Minister Chambers announced that he would be allocating €3 billion for infrastructure spending, with €1 billion being dedicated to water infrastructure, which he states will allow for works to be carried out across the country on capital projects related to remedial action lists, connections for new housing, and addressing urban wastewater pressures.
To adhere to the Climate Action Plan’s target to increase the share of electricity generated from renewable sources up to 80 per cent by 2030. Chambers has allocated €759 million to facilitate an initial, direct equity injection to support capital spending on the further development of Ireland’s electricity grid infrastructure.
Taxes
Chambers forecasts his department’s tax revenue to amount to €105.7 billion, an increase of €13.6 billion on the State’s Spring forecast, which is mostly attributed to corporation tax receipts and the revenue for the Court of Justice of the EU judgement.
He has also instituted a personal income tax package of €1.6 billion in Budget 2025 which he describes will “support low and middle income earners”.

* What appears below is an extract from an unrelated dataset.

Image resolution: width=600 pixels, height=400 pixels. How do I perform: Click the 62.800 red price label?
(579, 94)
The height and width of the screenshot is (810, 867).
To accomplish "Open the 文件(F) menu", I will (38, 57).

Contained within the package, the Government will increase the maintain tax credits, the Personal, Employee and Earned Income Credits by €125, increase the Standard Rate Cut Off Point by €2,000 to €44,000, with proportionate increases for married couples and civil partners and will reduce the USC rate from 4 per cent to 3 per cent.

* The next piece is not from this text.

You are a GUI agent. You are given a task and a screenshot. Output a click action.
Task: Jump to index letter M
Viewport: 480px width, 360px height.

However, this has received criticism from the main opposition party, Sinn Féin, with party leader Mary Lou McDonald TD and finance spokesperson Pearse Doherty TD outlining in the party’s alternative budget that it would abolish the USC rate on incomes up to €45,000 including removing it for incomes up to €30,000 in its first year in office if it enters government.
Broad analysis
In his concluding remarks to the Oireachtas, Chambers stated: “I believe that Budget 2025 is one that has common good at its core. It allows us to ensure that we keep striving to provide better services and infrastructure for everyone, to build better communities and support social enterprise [and] to provide for those most in need.”

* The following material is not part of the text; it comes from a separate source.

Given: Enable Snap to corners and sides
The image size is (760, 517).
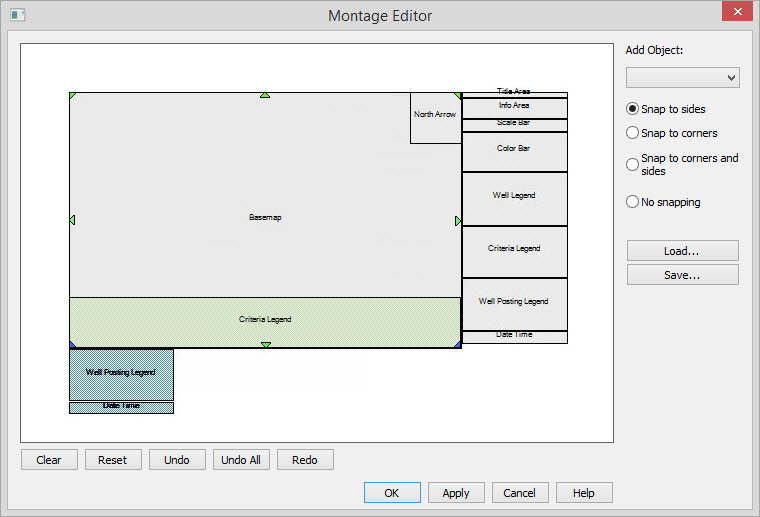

However, NERI warns that while the economy appears to be operating above potential, it does not need additional stimulus from an expansionary budget, instead indicating that a countercyclical budget “appears prudent”. Subsequently, NERI called for a cautious budget that invests sufficiently in the long-run components of sustainable productivity-based growth and protects lower income households, implying the need for taxes to increase in this Budget.
As indicated by the NERI, Ibec and IFAC, Ireland’s economy remains in a strong position, and this is the message each party in the coalition government will be keen to champion heading into the general election with a “strong labour force”. However, a closer look at the figures once again shows that the State has an overreliance on corporate tax receipts, and this leaves an underlying vulnerability for Ireland’s economy as well as undercutting the authority by the State’s decision-makers.
The Parliamentary Budget Office (PBO) has said that there is an over concentration with the State’s finances and states that 89 per cent of tax receipts are still forecasted to just come from three sources. The PBO states “These are inherently interdependent, posing significant sustainability risks over the long term.”
The PBO emphasises that while Budget 2025 tax measures are increasing take home pay for workers, they are conscious that the economy is at full capacity and that these tax measures may add to inflationary pressures. For clarity, the PBO are seeking further detail on the methodology for costing tax proposals, they state it would “enhance budgetary scrutiny”.